-- Text shown --
-- start --
The series featured hundreds of guest stars during its run. Those who played other angels or demons included:
- Bruce Altman as Henry, an angel of death (season 2, episodes 1 & 4)
- Chris Burke as Taylor, an angel (season 3, episode 26; season 4, episode 2)
- Bill Cosby as Phil, the angel of restoration (season 3, episode 27; season 5, episode 17)
- Olympia Dukakis as the music angel Clara in "A Joyful Noise" (Season 3 Episode 1)
- Keb' Mo' as the angel of music (season 3, episode 27; season 9, episode 9), Isaac (season 6, episode 9),
and J.D. Winslow (season 7, episodes 24–25)
- Mandy Patinkin as Satan (season 7, episode 23)
- John Schneider as Frank Littleton/Satan (season 2, episode 6) and Joshua Winslow (season 7, episodes 24–25)
- David Ogden Stiers as Jones/Satan (season 9, episodes 21–22)

Musicians and other non-actors who guest starred included:
- Maya Angelou (season 2, episode 7)
- Charlotte Church (season 6, episode 7)
- Natalie Cole (season 2, episode 7)
- Bill Gaither (season 7, episode 24)
- Faith Hill (season 4, episode 1)
- Kathy Ireland (season 6, episode 3)
- Wynonna Judd (season 5, episode 10)
- Naomi Judd (season 6, episode 25)
- Tara Lipinski (season 5, episode 15)
- Jo Dee Messina (season 6, episode 9; season 9, episode 7)
- NSYNC (season 6, episode 7)
- Renee Olstead (season 4, episode 15)
- Sally Jessy Raphael (season 2, episode 22)
- Kenny Rogers (season 6, episode 14)
- Kerri Strug (season 3, episode 28)
- Luther Vandross (season 8, episode 20)
- Montel Williams (season 5, episode 20)
- Daryle Singletary (season 2, episode 3)

As themselves:
- Hank Aaron (season 8, episode 2)
- Muhammad Ali (season 5, episode 24)
- Nadia Comaneci (season 3, episode 28)
- Celine Dion (season 5, episode 9)
- Dr. John (season 2, episode 15)
- Al Hirt (season 2, episode 15)
- Al Jarreau (season 2, episode 15)
- Toby Keith (season 8, episode 7)
- B. B. King (season 2, episode 15)
- Rosa Parks (season 5, episode 23)
- Plus One (season 7, episode 20)
- Sally Ride (season 5, episode 26)

The show also featured early appearances by many actors who later achieved greater fame, including:
- Jack Black
- Bryan Cranston
- Kirsten Dunst
- America Ferrera
- Alyson Hannigan
- Shia LaBeouf
- Brie Larson
- Justina Machado
- Hayden Panettiere
- Pedro Pascal
- Zachary Quinto
- Jacob Tierney

===Canadian broadcast===

In 1994, CBC Television picked up the show but 2 years later it did move to CTV Television Network. In 2001, the show in Canada was moved again on Global Television Network.
-- end --
-- Material provided --
-- start --
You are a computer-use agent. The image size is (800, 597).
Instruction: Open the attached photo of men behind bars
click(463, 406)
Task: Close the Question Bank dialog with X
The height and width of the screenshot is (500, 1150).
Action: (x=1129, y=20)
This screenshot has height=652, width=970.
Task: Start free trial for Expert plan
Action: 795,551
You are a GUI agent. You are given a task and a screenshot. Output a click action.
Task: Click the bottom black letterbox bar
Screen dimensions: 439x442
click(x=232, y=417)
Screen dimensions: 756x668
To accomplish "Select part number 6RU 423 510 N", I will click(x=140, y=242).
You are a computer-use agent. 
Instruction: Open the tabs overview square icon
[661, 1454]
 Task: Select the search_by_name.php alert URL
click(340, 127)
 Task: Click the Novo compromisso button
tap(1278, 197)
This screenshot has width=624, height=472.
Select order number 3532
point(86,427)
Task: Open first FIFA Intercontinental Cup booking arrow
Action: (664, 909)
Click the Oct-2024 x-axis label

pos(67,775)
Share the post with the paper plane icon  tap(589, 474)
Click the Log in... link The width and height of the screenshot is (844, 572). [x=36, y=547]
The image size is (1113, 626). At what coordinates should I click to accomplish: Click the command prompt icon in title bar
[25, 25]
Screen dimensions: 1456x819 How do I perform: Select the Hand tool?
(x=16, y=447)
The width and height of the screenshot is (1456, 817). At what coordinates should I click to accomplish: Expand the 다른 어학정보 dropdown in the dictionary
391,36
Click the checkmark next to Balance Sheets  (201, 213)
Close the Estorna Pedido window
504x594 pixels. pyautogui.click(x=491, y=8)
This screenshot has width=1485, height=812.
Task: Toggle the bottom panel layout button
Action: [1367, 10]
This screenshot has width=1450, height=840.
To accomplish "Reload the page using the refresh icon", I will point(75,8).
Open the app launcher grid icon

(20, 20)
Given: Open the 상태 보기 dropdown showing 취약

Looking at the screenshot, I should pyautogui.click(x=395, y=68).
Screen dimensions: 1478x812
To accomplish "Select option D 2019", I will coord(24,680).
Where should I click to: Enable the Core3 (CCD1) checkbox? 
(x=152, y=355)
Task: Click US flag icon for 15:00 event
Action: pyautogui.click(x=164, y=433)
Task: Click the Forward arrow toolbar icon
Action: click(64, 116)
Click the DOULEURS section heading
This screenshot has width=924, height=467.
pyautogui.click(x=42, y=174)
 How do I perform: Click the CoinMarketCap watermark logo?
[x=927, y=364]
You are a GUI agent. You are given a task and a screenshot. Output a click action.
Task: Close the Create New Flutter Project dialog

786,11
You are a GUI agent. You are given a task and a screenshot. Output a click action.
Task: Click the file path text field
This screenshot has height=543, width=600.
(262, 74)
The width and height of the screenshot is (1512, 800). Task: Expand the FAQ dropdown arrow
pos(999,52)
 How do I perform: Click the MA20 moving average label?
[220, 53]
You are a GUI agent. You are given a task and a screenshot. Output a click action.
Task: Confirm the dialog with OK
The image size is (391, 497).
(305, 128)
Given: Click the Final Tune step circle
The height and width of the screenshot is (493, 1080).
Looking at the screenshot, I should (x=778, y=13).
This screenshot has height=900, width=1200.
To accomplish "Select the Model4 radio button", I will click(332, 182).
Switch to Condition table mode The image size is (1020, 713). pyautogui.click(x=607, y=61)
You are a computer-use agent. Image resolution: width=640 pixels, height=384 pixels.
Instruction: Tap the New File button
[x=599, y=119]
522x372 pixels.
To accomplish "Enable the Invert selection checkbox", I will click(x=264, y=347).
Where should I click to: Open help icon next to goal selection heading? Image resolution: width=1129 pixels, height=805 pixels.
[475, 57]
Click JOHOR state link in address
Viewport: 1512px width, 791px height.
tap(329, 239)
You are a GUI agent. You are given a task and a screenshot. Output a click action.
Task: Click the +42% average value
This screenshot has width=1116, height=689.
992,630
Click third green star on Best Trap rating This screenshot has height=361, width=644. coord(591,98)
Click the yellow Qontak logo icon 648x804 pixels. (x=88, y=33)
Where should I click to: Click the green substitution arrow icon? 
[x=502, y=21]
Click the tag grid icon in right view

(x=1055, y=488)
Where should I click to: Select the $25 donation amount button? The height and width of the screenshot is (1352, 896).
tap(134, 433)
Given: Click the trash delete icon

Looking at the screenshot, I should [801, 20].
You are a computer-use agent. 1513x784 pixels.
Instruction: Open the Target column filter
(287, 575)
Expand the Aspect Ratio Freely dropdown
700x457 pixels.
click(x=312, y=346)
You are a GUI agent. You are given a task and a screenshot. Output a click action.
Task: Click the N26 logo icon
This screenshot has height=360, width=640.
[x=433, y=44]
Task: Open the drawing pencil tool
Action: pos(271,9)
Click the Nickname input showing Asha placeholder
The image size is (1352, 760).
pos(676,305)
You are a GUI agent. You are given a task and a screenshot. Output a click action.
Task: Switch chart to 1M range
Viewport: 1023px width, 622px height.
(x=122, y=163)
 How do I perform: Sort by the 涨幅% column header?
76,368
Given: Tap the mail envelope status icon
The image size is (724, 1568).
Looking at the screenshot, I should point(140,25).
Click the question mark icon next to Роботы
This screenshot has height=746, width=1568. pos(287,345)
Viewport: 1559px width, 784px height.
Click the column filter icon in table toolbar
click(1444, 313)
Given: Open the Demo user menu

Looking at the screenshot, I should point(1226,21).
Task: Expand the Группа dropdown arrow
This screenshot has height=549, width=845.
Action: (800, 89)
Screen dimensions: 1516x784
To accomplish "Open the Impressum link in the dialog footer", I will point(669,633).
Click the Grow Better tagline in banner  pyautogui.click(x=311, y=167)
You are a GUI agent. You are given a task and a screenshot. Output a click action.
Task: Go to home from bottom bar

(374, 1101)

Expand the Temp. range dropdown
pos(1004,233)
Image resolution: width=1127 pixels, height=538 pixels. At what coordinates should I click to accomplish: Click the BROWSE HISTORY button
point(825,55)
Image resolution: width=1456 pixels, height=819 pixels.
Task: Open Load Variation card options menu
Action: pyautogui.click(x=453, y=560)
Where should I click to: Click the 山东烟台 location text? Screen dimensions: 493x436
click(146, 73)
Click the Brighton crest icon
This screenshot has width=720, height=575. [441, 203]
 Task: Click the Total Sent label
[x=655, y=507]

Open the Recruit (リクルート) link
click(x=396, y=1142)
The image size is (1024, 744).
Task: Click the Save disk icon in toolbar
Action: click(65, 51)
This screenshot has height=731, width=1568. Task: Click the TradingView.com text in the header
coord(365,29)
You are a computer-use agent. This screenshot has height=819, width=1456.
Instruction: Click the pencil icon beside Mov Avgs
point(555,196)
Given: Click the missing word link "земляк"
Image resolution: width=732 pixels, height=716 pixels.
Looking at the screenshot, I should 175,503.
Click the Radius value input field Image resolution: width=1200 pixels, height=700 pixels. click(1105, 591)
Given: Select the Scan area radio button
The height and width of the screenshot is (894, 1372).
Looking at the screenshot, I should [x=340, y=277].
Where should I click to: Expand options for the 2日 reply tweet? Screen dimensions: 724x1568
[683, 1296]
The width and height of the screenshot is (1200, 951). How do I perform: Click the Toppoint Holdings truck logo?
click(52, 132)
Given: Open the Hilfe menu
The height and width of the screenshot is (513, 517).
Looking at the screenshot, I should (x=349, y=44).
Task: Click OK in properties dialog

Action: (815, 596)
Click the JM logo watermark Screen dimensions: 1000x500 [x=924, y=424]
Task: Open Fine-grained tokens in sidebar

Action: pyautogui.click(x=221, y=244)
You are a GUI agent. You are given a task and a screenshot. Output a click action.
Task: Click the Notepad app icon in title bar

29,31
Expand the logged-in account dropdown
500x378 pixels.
-- end --
-- Instructions --
[A] Output the rows from the first row up to and including the line that contains "will click(x=140, y=242).".
[B] Pick up the text on the series' guest stars where it ends and continue writing it.
The text and the rows have no connection to each other.

-- Final answers --
[A]
You are a computer-use agent. The image size is (800, 597).
Instruction: Open the attached photo of men behind bars
click(463, 406)
Task: Close the Question Bank dialog with X
The height and width of the screenshot is (500, 1150).
Action: (x=1129, y=20)
This screenshot has height=652, width=970.
Task: Start free trial for Expert plan
Action: 795,551
You are a GUI agent. You are given a task and a screenshot. Output a click action.
Task: Click the bottom black letterbox bar
Screen dimensions: 439x442
click(x=232, y=417)
Screen dimensions: 756x668
To accomplish "Select part number 6RU 423 510 N", I will click(x=140, y=242).

[B]
==Production==
Touched by an Angel was produced by CBS and Moon Water Productions. The network had wanted to do a series about angels after reading a story in Newsweek about how belief in angels was becoming popular. Critic Harold Bloom, among others, noted a cultural awareness of angels around those years that began in 1990 with Sophy Burnham's international bestseller A Book of Angels, and continued with Tony Kushner's 1993 Pultizer Prize-winning play Angels in America, among many other cultural touchstones.

Most episodes of the series were produced in Salt Lake City, Utah. According to New York Times reviewer Caryn James, John Masius created the first pilot episode for the series, but it was a darker, less hopeful story than the producers wanted. It cost the studio $2 million to produce the episode. Masius wrote the show as a reflection of his spiritual anger at the time due to his two children being born disabled. Martha Williamson was approached to be the series executive producer in early 1994. She described the pilot she received as "upsetting" as it "portrayed angels as recycled dead people with power over life and death." She initially declined the position, but during a lunch with Andy Hill, then President of CBS, she mentioned the show and suggested he find a producer who would create a show with "loving, joyful" angels that the audience would have to believe in.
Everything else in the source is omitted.